Why Optix Samples run incredibly slow?

If you remove the NVCC option which builds debug device code (-G) from the OptiX SDK example build process, the OptiX kernels will be as fast as in release mode while you still can debug your host code the same way in debug targets.
This post describes how: https://forums.developer.nvidia.com/t/a-problem-when-i-want-to-createmodule/276228/2

My OptiX example framework always builds release device code by default for both release and debug targets.

If the OpenGL context of your application is not running an NVIDIA implementation, then there cannot be CUDA-OpenGL interop with the device running the OptiX/CUDA raytracing code.
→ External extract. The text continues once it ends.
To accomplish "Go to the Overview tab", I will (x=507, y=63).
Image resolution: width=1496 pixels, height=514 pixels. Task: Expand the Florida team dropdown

There are multiple ways to solve that:

The best would be to change the OpenGL pixelfomat selection to not use the standard Windows functions but the OpenGL WGL extensions to enumerate all pixelformats and pick one which is provided by the NVIDIA driver implementation.
Using these WGL functions instead of the Windows ChoosePixelFormat:

Since the OptiX examples use GLFW as window framework there is probably also a way to set some hints before creating the GLFW window to steer the application to use an NVIDIA OpenGL implementation.
Look at the Window and Context documentation here: https://www.glfw.org/documentation.html

Other methods would force either your application or your whole system to run the graphics on the discrete GPU.

Please have a look into the NVIDIA Display Control Panel application and look at the 3D SettingsManage 3D Settings.
(I’m running Quadro workstation boards and don’t know how this differs on GeForce. I’m currently looking at a laptop with integrated and discrete GPUs.)

There should be Global and Program settings tabs.

Inside the Global settings there is a Preferred graphics processor combo-box then.
Try changing that from auto-select to the NVIDIA processor.
(I have that set to auto-select and my OptiX programs work just fine.)

Inside the Program tab you can do the same for each executable individually.
I’m not sure if you need to do that for your executable or if it’s enough to do that for the Visual Studio executable as long as you start your applications from inside that.

Again, things work just fine out-of-the box on my iGPU + dGPU laptop but it’s a workstation system and with the provided information it’s unclear why your system behaves differently.